- _Task directions_: Exactly the lines from the one containing "Task: Check the Invert filter checkbox" through the final line of the data below, with pictures omitted, make up the answer.

Entries taken from a collection
/---

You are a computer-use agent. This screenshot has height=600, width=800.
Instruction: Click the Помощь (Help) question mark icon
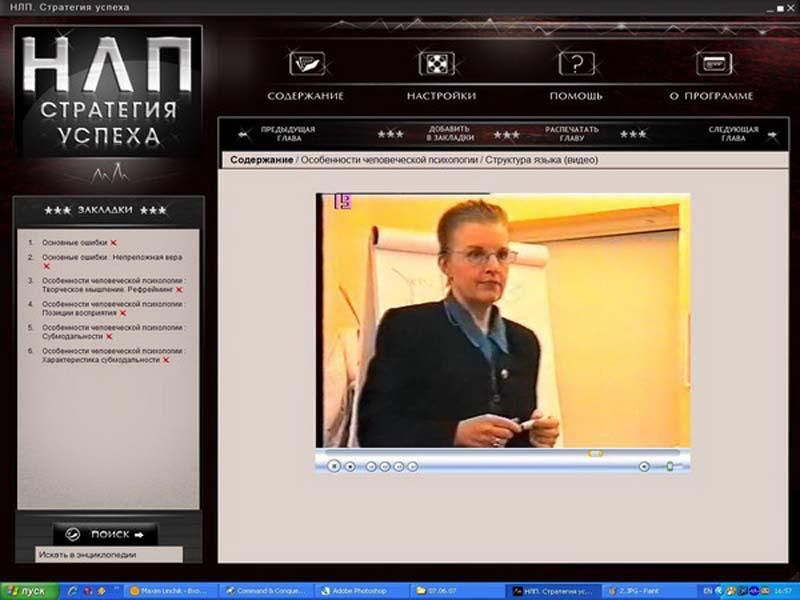(x=576, y=64)
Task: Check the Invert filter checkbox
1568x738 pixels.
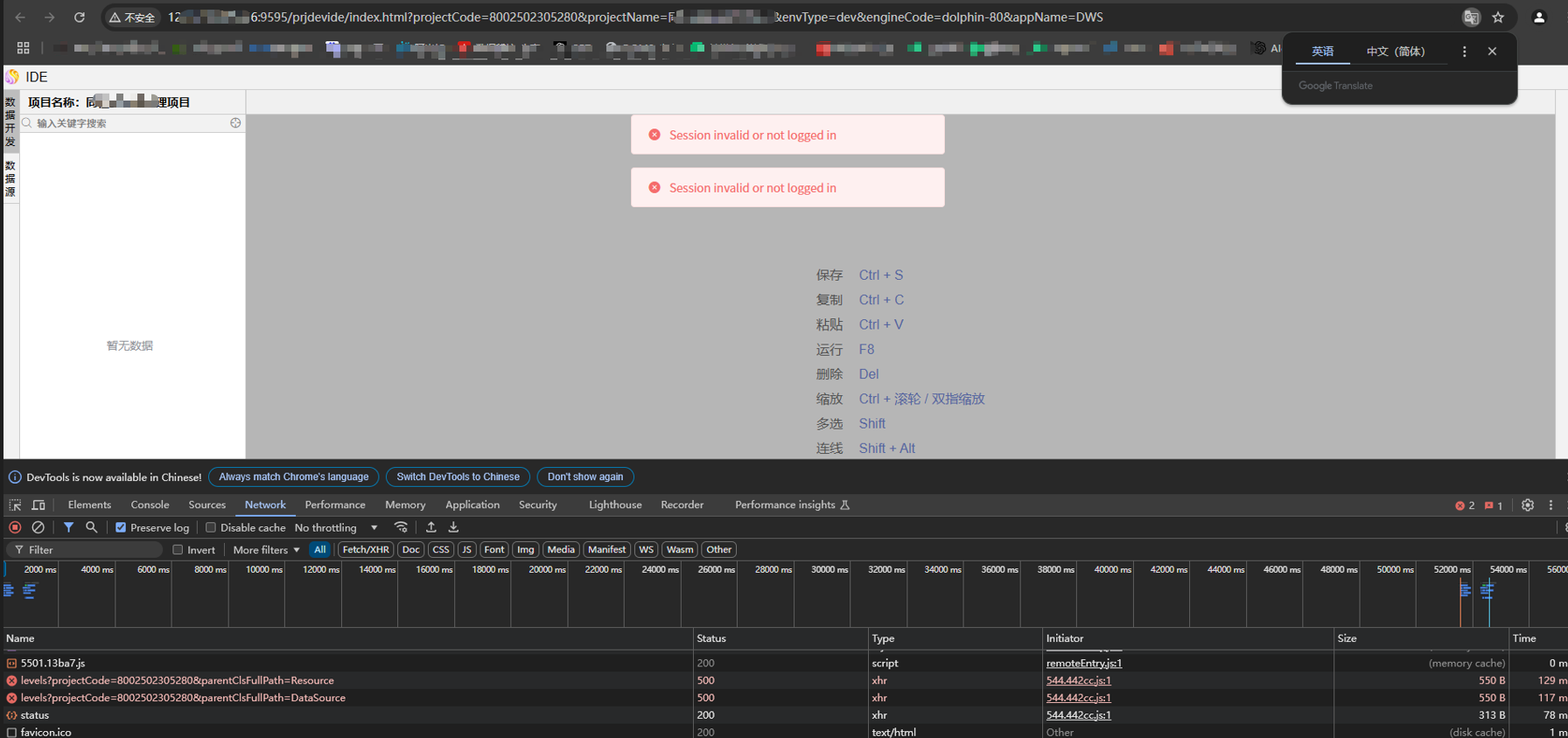Action: (178, 550)
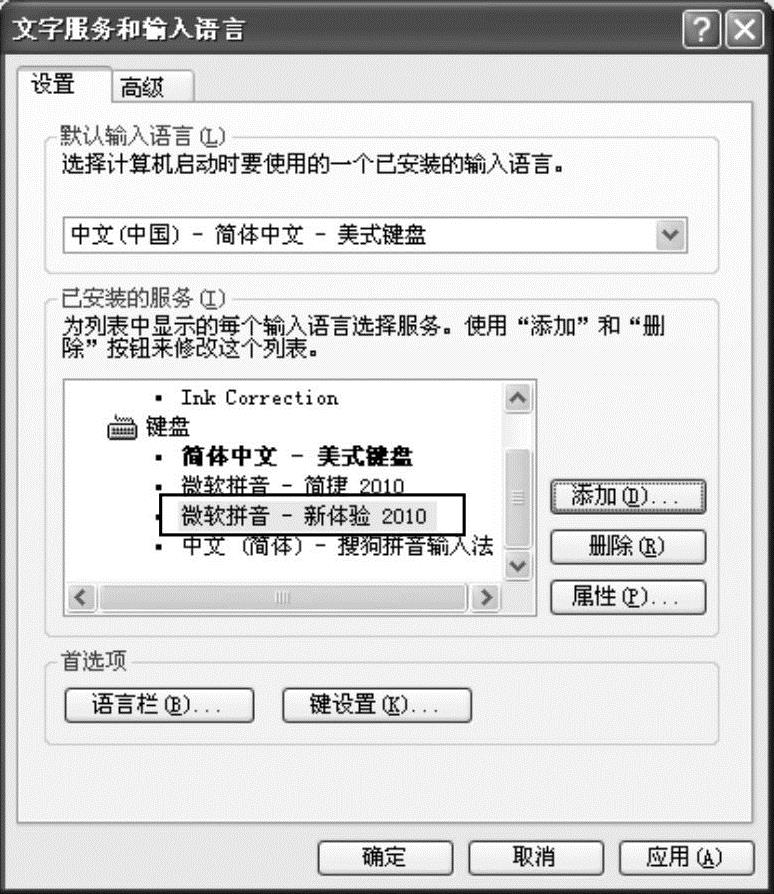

\---

- _Exercise result_:
Task: Check the Invert filter checkbox
1568x738 pixels.
Action: (178, 550)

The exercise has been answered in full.